#### [Supplied passage]
>> begin

On Monday, a San Luis Obispo Police Department lieutenant said Christopher Shumey made a statement to police indicating he knew what he’d done and knew that what he did was wrong.
Members of the Shumey family could not be reached for comment Monday.
Counselors and psychological staff were on hand at Vandenberg Middle School on Monday to help students, faculty and staff cope with their teacher’s death.
Counseling services were also offered to students at Cabrillo High School, where many of Shumey’s former students now attend, according to a news release from the Lompoc Unified School District. Vandenberg Middle School staff was told Sunday of Shumey’s death.
Hugo Pedroza, the district’s assistant superintendent of human resources, said counseling services would be available as long as necessary. “She’s well-loved in that school community and the principal thinks the world of her,” Pedroza said. He had just met Shumey on Friday while visiting her classroom with the district superintendent.
“She definitely showed signs of being an amazing teacher just in the brief time we were there,” he said.

>> end

#### [Listed records]
>> begin

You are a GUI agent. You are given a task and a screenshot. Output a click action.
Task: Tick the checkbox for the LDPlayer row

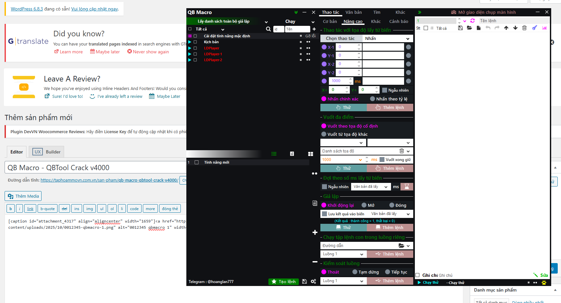(195, 48)

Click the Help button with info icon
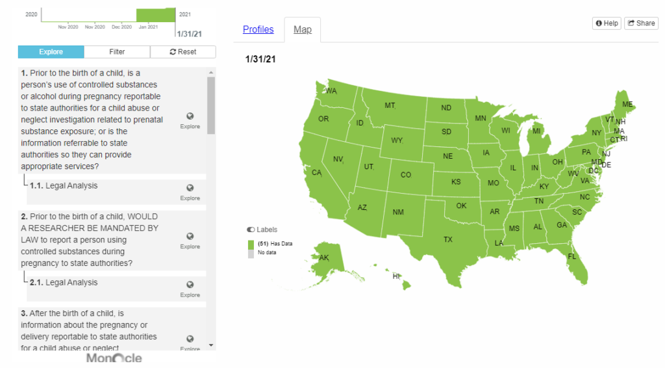click(607, 23)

>> end

#### [Given exercise 1]
Return every one of the GUI-agent click rows above line for line, without the pictures.
#### [Given exercise 2]
Resume the news report about the teacher Shumey's death from its last sentence.

#### [Reply 1]
You are a GUI agent. You are given a task and a screenshot. Output a click action.
Task: Tick the checkbox for the LDPlayer row

(195, 48)

Click the Help button with info icon
click(607, 23)

#### [Reply 2]
Shumey started working for the district in 1989 at Lompoc Valley Middle School, moving to Vandenberg Middle School in 1992, where she currently served as social science department chair. She spent the rest of her career there, with the exception of one year working with other teachers in the district as a Lompoc apprentice teacher.
Cindy Lavery, a former neighbor who knew the Shumeys about six years, said she was “floored” when she found out about the shooting.
“She just had an air of love about her,” Lavery said of Karen Shumey. “She was just very kind and gracious; a lovely, lovely person.”
Lavery said she didn’t notice anything out of the ordinary when Christopher Shumey visited his parents on holidays, birthdays and other occasions.
“I can’t even imagine in a million years them having an argument and it leading to a gunshot,” she said.
Police said Karen Shumey visited her son Saturday afternoon at his residence at Beach and Buchon streets in San Luis Obispo, and they had an argument. When she returned about 2:30 p.m., Christopher Shumey allegedly shot and killed her on the upstairs landing outside the front door.
Police arrived on the scene minutes after the first shots were fired. San Luis Obispo police Chief Deborah Linden said Christopher Shumey fired a shot at the first squad car on the scene from inside the second floor.
The two officers quickly took cover and then began talking to him, police and witnesses said.
The officers persuaded Christopher Shumey to throw his shotgun onto the street, police said. After doing so, he lowered himself from the window and gave himself up.
On Monday, San Luis Obispo police Lt. Jeff Smith declined to elaborate on a statement that Christopher Shumey gave police after his arrest, nor would he disclose any possible motive.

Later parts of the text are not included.